Until relatively recently, Big Tobacco appeared invincible. Despite the fact that tobacco smoke was full of known carcinogens that would have had a factory shut down if they came out of the smokestack, and ample evidence that exposure to tobacco smoke caused cancer, not to mention the violation of liberty associated with blowing smoke in public places, Big Tobacco effectively resisted even the mildest restrictions on its activities. It was aided by a team of scientists and other “experts” willing to claim that the hazards of smoking were non-existent or overstated (notable names here include Enstrom & Kabat, Gio Batta Gori, Richard Lindzen, Steve Milloy, Fred Seitz and Fred Singer – Google has details).
Virtually all the main rightwing thinktanks in the US and Australia went along with this fraud (AEI, Cato, Centre for Independent Studies, CEI, Heartland and IPA among many others).

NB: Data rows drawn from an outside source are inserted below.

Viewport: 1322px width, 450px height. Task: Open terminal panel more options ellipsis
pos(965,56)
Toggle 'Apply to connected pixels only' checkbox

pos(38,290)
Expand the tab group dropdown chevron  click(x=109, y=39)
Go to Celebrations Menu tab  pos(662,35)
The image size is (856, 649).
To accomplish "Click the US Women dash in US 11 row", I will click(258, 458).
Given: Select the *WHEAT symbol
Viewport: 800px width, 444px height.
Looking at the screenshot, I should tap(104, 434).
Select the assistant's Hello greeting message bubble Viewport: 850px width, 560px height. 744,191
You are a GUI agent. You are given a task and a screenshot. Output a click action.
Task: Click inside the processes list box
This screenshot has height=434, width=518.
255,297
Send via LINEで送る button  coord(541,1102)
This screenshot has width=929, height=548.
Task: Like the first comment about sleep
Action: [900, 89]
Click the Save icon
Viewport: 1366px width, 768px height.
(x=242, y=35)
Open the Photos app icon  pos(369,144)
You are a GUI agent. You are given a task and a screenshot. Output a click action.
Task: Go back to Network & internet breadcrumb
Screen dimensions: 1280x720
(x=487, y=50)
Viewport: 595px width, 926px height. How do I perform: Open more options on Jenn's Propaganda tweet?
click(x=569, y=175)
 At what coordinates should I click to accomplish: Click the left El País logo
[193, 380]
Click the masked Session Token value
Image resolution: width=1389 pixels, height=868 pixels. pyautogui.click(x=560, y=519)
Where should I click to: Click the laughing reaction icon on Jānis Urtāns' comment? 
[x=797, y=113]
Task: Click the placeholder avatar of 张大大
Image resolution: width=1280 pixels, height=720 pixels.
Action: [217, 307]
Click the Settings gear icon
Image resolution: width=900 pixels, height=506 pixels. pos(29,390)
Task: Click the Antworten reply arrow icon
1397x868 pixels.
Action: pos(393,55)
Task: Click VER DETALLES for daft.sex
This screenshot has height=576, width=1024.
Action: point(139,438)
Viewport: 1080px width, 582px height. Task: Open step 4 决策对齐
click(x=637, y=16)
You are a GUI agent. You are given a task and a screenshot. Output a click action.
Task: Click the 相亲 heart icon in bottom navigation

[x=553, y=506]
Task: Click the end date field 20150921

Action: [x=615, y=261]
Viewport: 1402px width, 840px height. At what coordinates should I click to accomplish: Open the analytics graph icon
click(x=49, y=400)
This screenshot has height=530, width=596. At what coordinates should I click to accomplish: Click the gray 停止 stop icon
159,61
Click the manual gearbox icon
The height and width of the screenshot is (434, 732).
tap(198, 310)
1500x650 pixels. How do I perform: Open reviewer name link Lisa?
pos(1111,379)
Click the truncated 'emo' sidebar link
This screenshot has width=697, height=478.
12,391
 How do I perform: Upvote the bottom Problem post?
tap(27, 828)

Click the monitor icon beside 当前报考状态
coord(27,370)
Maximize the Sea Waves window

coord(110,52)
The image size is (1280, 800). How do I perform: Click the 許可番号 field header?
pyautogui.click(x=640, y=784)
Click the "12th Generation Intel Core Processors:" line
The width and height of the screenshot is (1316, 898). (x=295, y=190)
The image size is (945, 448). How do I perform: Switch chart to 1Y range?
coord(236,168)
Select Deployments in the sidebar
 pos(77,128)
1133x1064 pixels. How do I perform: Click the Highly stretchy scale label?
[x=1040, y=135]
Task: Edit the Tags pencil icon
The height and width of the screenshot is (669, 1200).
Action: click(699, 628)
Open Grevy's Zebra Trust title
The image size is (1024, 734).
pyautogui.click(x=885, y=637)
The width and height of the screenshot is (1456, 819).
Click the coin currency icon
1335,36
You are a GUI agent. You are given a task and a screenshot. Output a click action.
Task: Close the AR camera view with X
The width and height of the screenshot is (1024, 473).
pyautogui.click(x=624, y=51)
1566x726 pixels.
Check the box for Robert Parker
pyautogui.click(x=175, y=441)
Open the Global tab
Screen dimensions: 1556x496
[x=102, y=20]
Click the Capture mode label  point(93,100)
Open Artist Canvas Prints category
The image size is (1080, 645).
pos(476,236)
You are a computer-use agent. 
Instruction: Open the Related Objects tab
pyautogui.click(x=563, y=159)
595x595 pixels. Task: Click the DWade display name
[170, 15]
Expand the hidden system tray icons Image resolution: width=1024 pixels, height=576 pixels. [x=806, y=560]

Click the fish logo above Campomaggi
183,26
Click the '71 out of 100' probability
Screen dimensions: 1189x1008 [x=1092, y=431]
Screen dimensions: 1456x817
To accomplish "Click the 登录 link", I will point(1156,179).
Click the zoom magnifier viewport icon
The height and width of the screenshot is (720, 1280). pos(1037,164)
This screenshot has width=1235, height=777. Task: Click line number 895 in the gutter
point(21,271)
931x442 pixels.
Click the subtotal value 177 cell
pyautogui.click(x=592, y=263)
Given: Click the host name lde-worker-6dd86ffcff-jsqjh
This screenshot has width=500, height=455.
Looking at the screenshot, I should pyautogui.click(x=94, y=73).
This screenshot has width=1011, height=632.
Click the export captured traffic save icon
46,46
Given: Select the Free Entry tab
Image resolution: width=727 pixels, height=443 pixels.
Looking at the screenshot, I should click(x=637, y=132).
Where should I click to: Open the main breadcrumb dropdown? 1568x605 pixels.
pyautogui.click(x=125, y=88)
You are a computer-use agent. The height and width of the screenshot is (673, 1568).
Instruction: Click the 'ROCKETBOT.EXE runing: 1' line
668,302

While they might legitimately have argued part of their case on strict libertarian grounds, that would not have been sufficient to resist restrictions on passive smoking. So, they published attacks on science which any reasonable assessment would have shown to be false. In doing so, of course, they encouraged people to take risks with their own lives and those of others, while happily accepting money from the merchants of death. Whether they were knowingly lying, or merely recklessly indifferent to the truth, this episode should have discredited them forever (it certainly has with me).
But the tide has turned. US litigation in the 1990s exposed a treasure trove of internal documents which eventually led to racketeering convictions for the main tobacco companies. And now the High Court has rejected Big Tobacco’s (legally preposterous) challenge to plain packaging legislation in Australia, made on the supposed basis that it represented a taking of intellectual ‘property’. Not satisfied with one preposterous claim, the tobacco companies are planning another, having bribed the government of Ukraine to make a WTO accusation of trade restraint. Actually, this is a good thing. This case is such an obvious abuse of process, and the litigants so clearly evil, that the WTO will surely not be crazy enough to support their case. In rejecting it, they will probably be forced to set precedents that make future interference with domestic health policy more difficult.
Coming to the policy merits, the current legal status of tobacco is, in my view, a pretty good model for drugs in general – legally available, but with all kinds of promotion prohibited and with an active public health campaign to give accurate information on the associated risks.